17 March 2008

Long Run Growth Rate of Sydney Residential Property

You hear many people talking about how property doubles every seven or ten years. You also hear many people say that property only ever goes up in value. Let's do some calculations.

According to Neil Jenman's article Beware the Selling Machine, average house prices in Sydney in 1890 was $1,446.

According to the SMH article Sydney's Median House Price $505,000, average house prices in Sydney in 2005 was $505,000.

I set up the following equation:

1,446(1+r)^(2005-1890)=505,000

And then I solve for r the annual rate of growth.

It turns out to be 5.22 per cent. You can verify this by plugging in 5.22/100 into the equation above.

An annual growth rate of 5.22 per cent is approximately the inflation rate during that time period, and so in real terms houses didn't increase in value.

Interest rates today are about 7 per cent or thereabouts. If the long-run trend continues and houses continue to appreciate by 5 per cent per year, then borrowing at 7 per cent to buy an asset that appreciates by 5 per cent will see you lose money.

The same results have been found all over the world.
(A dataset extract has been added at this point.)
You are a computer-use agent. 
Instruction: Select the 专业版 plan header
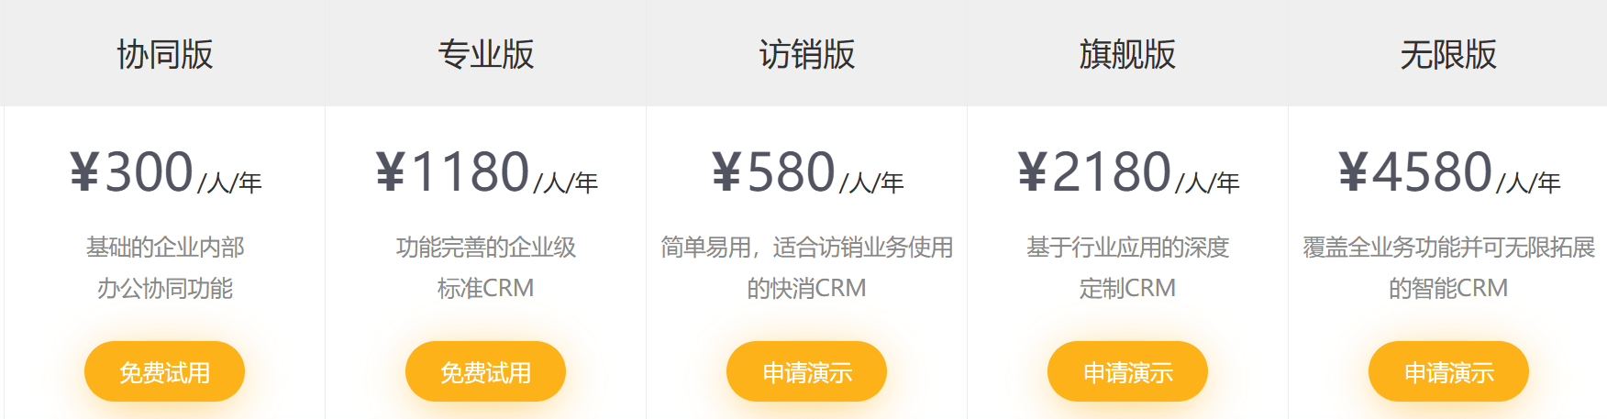click(x=486, y=54)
Robert Aronen in a Motley Fool article titled The Worst Investment Ever (he's referring to houses), says the following: "Piet Eichholtz studied records on home sales in Amsterdam's premier Herengracht neighborhood from 1628 to 1973 and found an inflation-adjusted return of 0.2%. There were periods of rising prices and periods of falling prices, but not a continuous march upward with spectacular returns."

We see the same thing in America. Here is what I read in a Smart Money article titled Renting Makes More Financial Sense than Homeownership: "Robert Shiller, a Yale economist and author of 'Irrational Exuberance,' which predicted the stock price collapse in 2000, has recently turned his eye to house prices. Between 1890 and 2004 he finds that real house returns would've been zero if not for two brief periods: one immediately following World War II and another since about 2000. (More on them in a moment.) Even if we include these periods houses returned just 0.4% a year, he says." The house prices Shiller referred to comes from his own Case-Shiller Home Price Index, which tracks the prices of US homes.

These results do not mean that getting a house is not a good idea. Houses are important if you want somewhere to live. It is probably a good idea if you live in a house rather than a cardboard box on the streets. The notion I want to dispel here is that residential real-estate is a bullet-proof, safe investment that "always goes up" and "doubles every seven years." This is not true. Over the long run, in real terms, it never goes up and it never doubles. It just stays flat.

These results also don't mean that it is impossible to make money from property. It is possible. Even something with constant inherent value can have volatile nominal value. However, if property has zero growth in the long run then money any person makes cames at the expense of other people's losses. If you purchased a home cheap before the early 2000 boom and then sold it off right before the sub-prime mess, you'll make a lot of money, but the greater fool whom you sold it to will lose a lot. If you are insightful enough to be able to buy low and sell high in property, you are essentially cashing in on the misery of others.

I'll finish off with a lengthy quote from Neil Jenman. Jenman used to be in the real-estate business himself but turned his back on them to expose much of their shady practices. He is not against property as an investment, just what he calls "Selling Machines."
Let's be perfectly clear about one common-sense and constantly over-looked fact. If there really was so much profit to be made in investing in property, then these Selling Machine outfits would not be selling property en-masse, they'd be buying it en-masse.

But the simple fact is that there is more profit in selling property than in buying property - at least for these Selling Machines.

They have a huge infrastructure - big marketing campaigns, which can comprise anything from huge glossy ads in the property investor magazines to trained telemarketing teams.

They have teams of salespeople - known, of course as "property consultants" or "support members".

They have finance contacts, legal contacts, valuation contacts, developer contacts. It's a veritable Selling Machine designed to suck every cent out of inexperienced investors.

1 comment:

Anonymous said...

Hi, Has anyone heard of Paramount investment property in Parramatta? I recent bought an investment property with them and in three months have lost about 20k, I have read after the fact that they are a bunch of shonks. Anyone know what I can do?